Q: One of the assertions Lev fought against was that comic books were just for kids, that they were harmful to America's youth, and that there was a direct link between comics and teenage delinquency. In some ways, we are still having this same argument today, but with violent video games and movies coming into the crosshairs of would-be regulators. Why do you think Lev fought so against this label?

 

A: Lev was at the forefront of the fight to defend the comics industry against government censorship, in legislatures, before judges, and in the court of public opinion. The two most prominent anti-comics figures in the 1950s were Dr.

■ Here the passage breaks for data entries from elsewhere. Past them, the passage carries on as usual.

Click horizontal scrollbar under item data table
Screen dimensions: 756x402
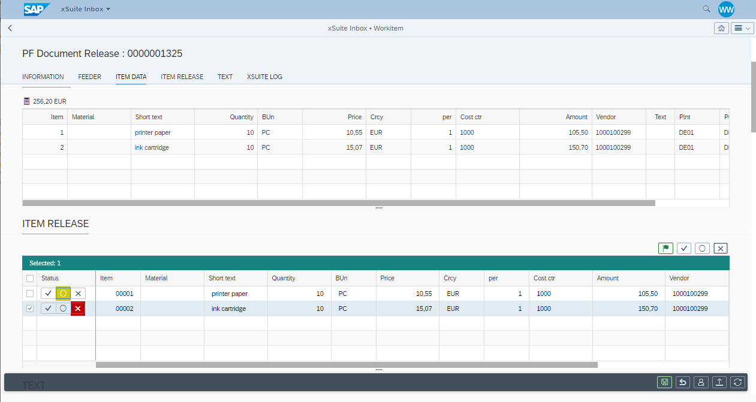tap(339, 203)
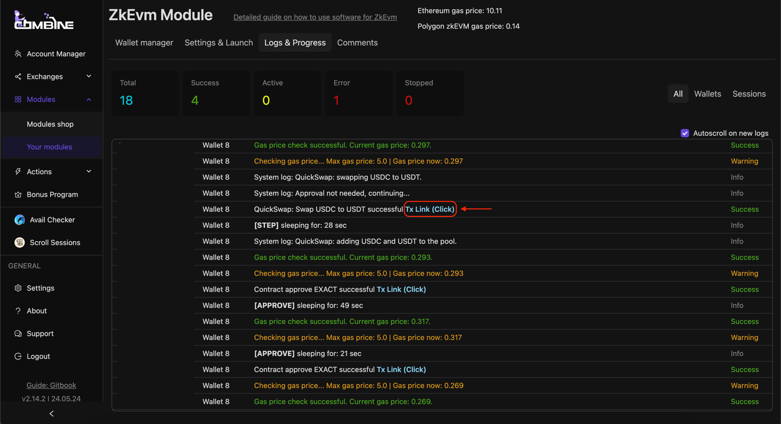Image resolution: width=781 pixels, height=424 pixels.
Task: Click the About question mark icon
Action: pyautogui.click(x=18, y=311)
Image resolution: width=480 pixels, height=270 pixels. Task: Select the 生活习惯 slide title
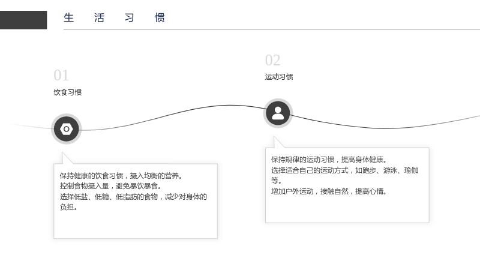pos(114,18)
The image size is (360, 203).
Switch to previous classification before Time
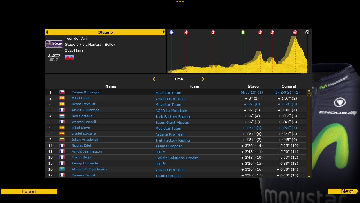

Fredric Wertham, whose sensational Seduction of the Innocent fomented fears about the impact on kids, and Estes Kefauver of Tennessee, who led a high-profile investigation of comics in the U.S. Senate.  Lev debated both of these men on live radio and television. Reminding audiences that at least half of his readers were actually adults, his favorite argument in defense of comics was to point to their popularity: "I am certain comics are good because we sell so many of them." Who were these elitist critics to tell people what to read? Of course, Lev was looking to sell as many comics as possible—and some of his titles were indeed pretty gruesome, especially for the time. 

 

But Lev really did believe that comics could be beneficial: they helped kids learn to read, and taught important lessons about the dangers of crime. And Lev was categorically opposed to government censorship, which he called "un-American." His position ultimately prevailed in the courts, and we now know that Dr. Wertham's arguments—including his outlandish claim that comics promoted homosexuality—were based on flimsy research and doctored data. But the hysteria led the industry to self-censor, effectively banning Lev's popular crime comics. The Comics Code did a more effective job than the government ever could have.